I like this plan. And just to clarify, during stage 2 we're moving things based on the intended time-at-which-it-is-touched (so that we can make that change later in stage 3), right?
Yes or at least our best guess.
- Start moving outputs to on-the-fly calculations
I thought I'd open an issue with some examples of how this might play out. I expected some cases where something is computed deep in star and only used to write histories or profiles but I didn't see any. The simplest cases I found were things that are used both in the history output and as timestep controls. e.g. center_degeneracy and friends, which are set in report.f90. These aren't just the value at the central cell but rather averaged over center_avg_value_dq, defined in &controls (default=1d-8). There are others (e.g. he_core_mass) that are likewise set somewhere else and used for both purposes.
Which all means I'm now less clear about what to do. Do we just pile these into another structure called report or something (though perhaps that clashes with the module; maybe info)? We probably at least need something to make it clear that these are set after a timestep for either output or timestep control.
I'm now disinclined from computing on the fly because the calculations are less trivial, several things are computed together, and once we refactor both uses (output and timestep control) we'd probably end up quite close to where the code already is.
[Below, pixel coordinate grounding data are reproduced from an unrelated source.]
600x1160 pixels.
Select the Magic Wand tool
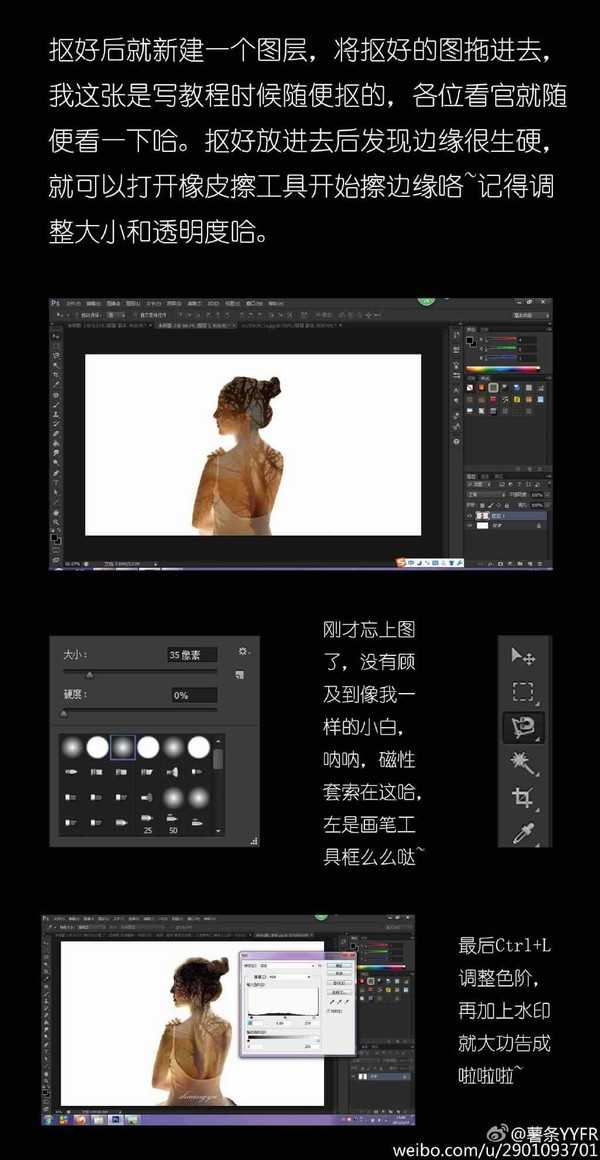[x=523, y=763]
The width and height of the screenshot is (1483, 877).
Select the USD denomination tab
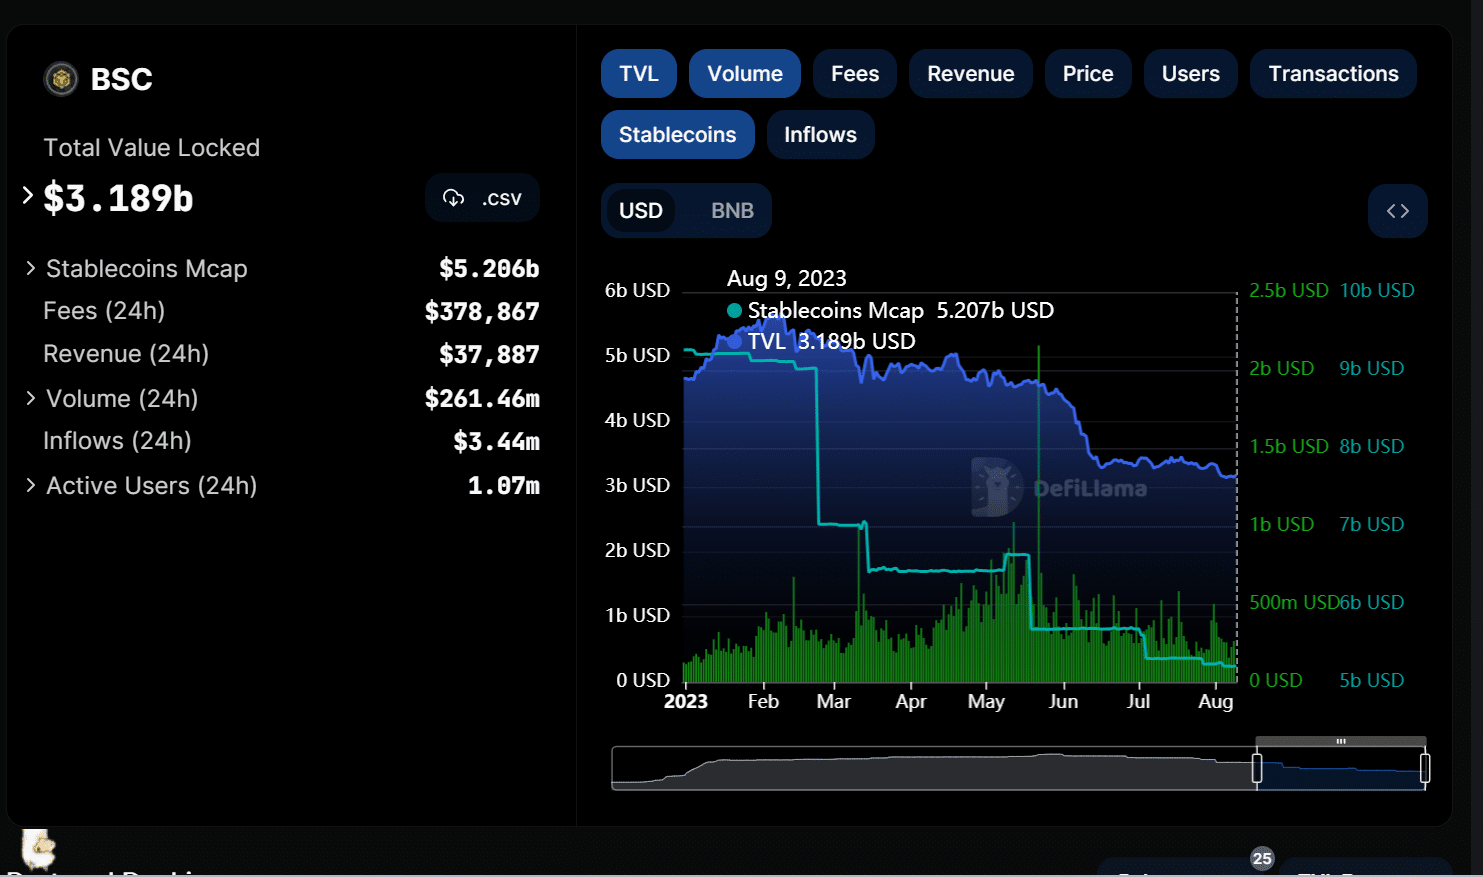click(x=640, y=211)
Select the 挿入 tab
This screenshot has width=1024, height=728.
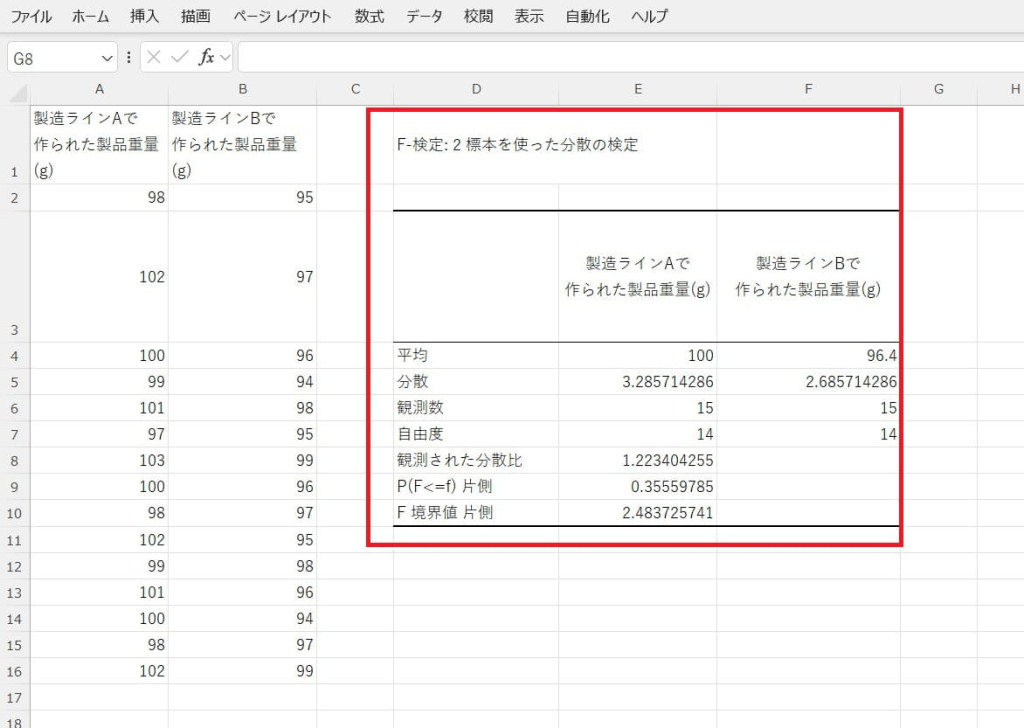(x=144, y=16)
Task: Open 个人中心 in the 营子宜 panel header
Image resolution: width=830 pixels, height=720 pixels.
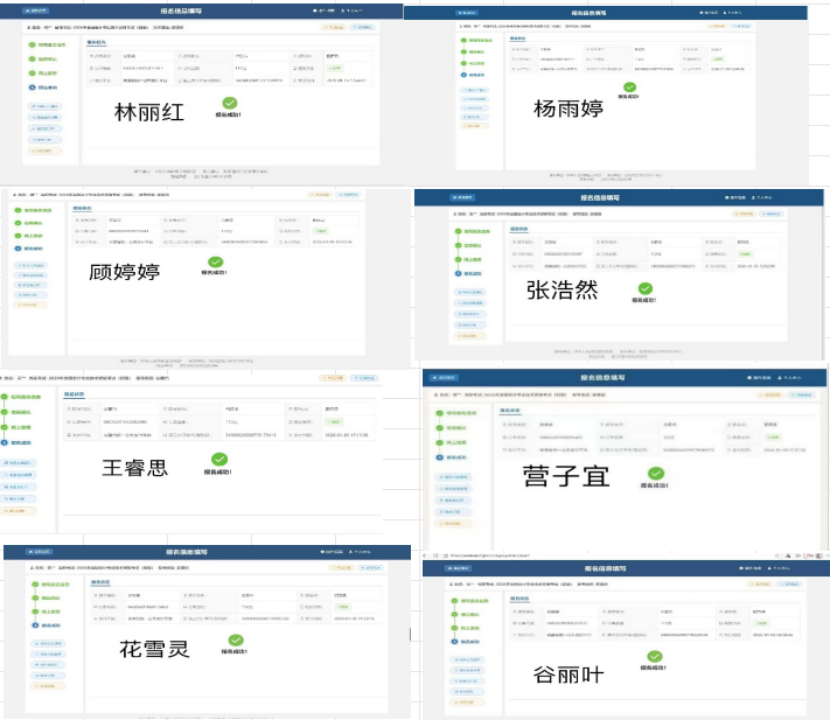Action: pos(792,378)
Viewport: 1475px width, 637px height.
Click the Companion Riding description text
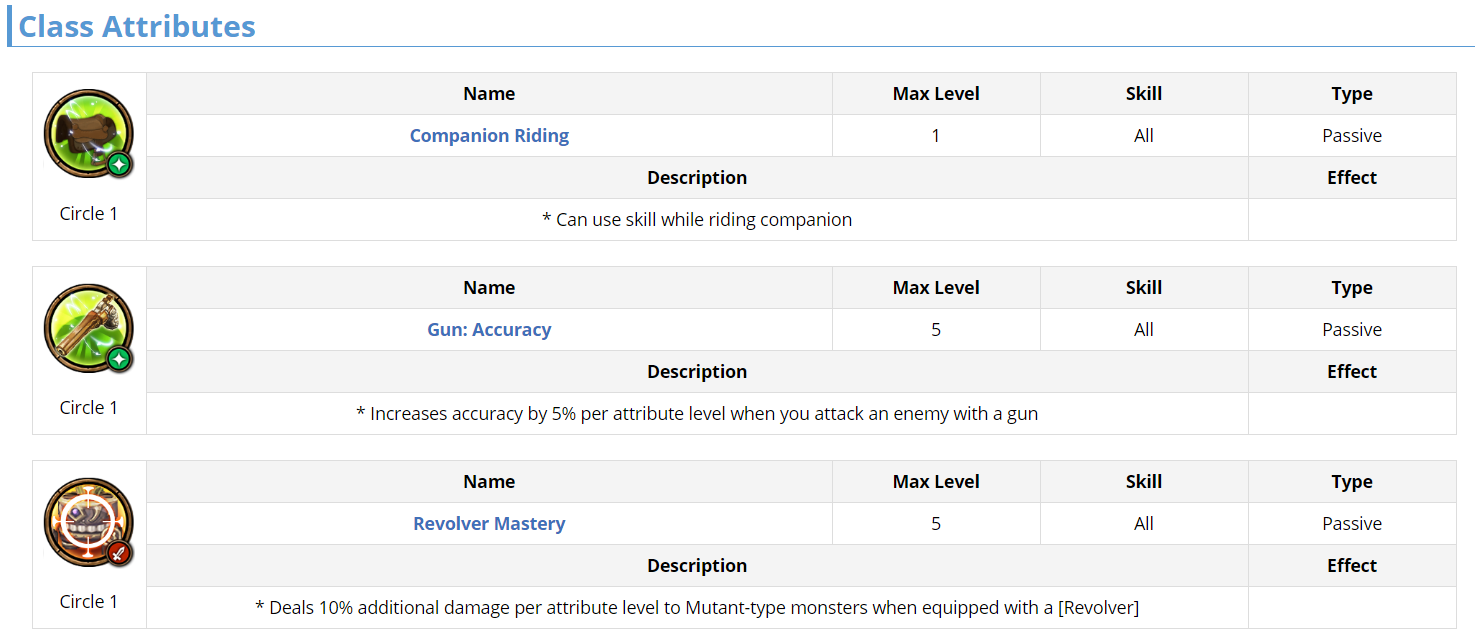pos(697,220)
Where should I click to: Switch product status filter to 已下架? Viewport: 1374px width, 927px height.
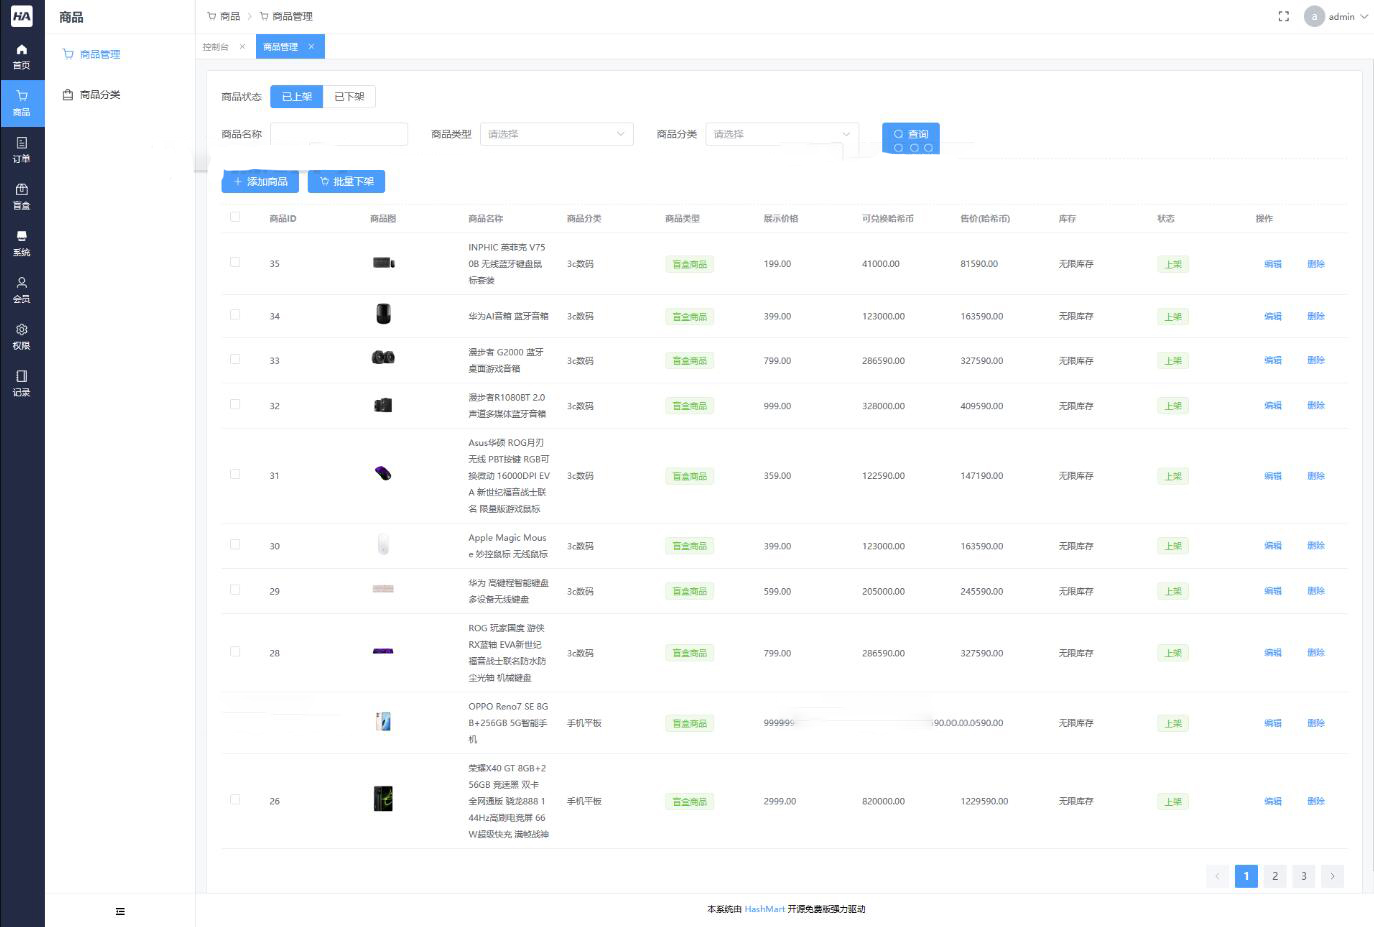(x=349, y=97)
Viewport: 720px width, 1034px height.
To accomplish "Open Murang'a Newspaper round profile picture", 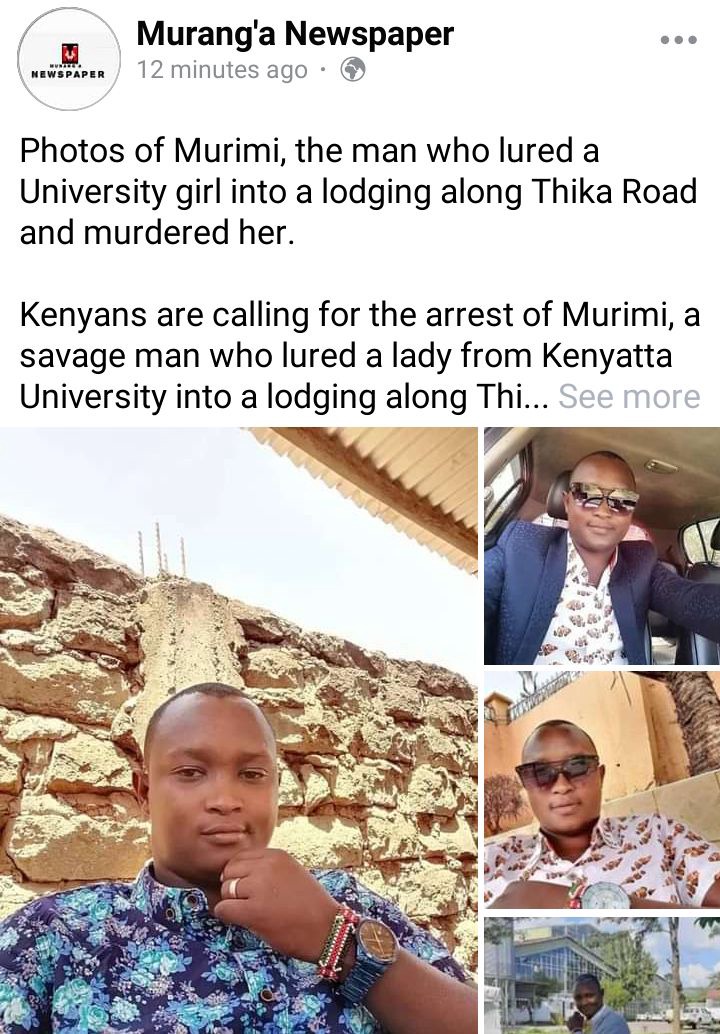I will (x=69, y=59).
When I say outputs I really means anything than can be derived from the stellar structure, so yes things like core masses, center/surface/min/max/avg values but doesn't have to only be things we output in history/profile. These should not be put in another structure. Say we where saving the mass coordinate of max_log_T that will depend on whether your looking at the start/end, or a intermediate point in the step.
So we need a function call that would take the mass and temperature array (but not s or s%id) as arguments and return the mass coordinate. That way it can be computed at any point in a step. A lot of these things probably already have a function that computes them, we just want to a) remove their dependency on s and b) remove the s% saved_version of them.
Look for instance at the problems we had in #81 with delta_nu/nu_max. Is there really any need for something like delta_nu/nu_max to be computed at the start of a run? No but it is/was because it ended up in some monolithic report call that gets called in places no one expected it to be called.
So wouldn't it be nicer if delta_nu was just computed as and when (and even if) someone actually needed it? Where we can be more certain that its inputs have actually been set at this time.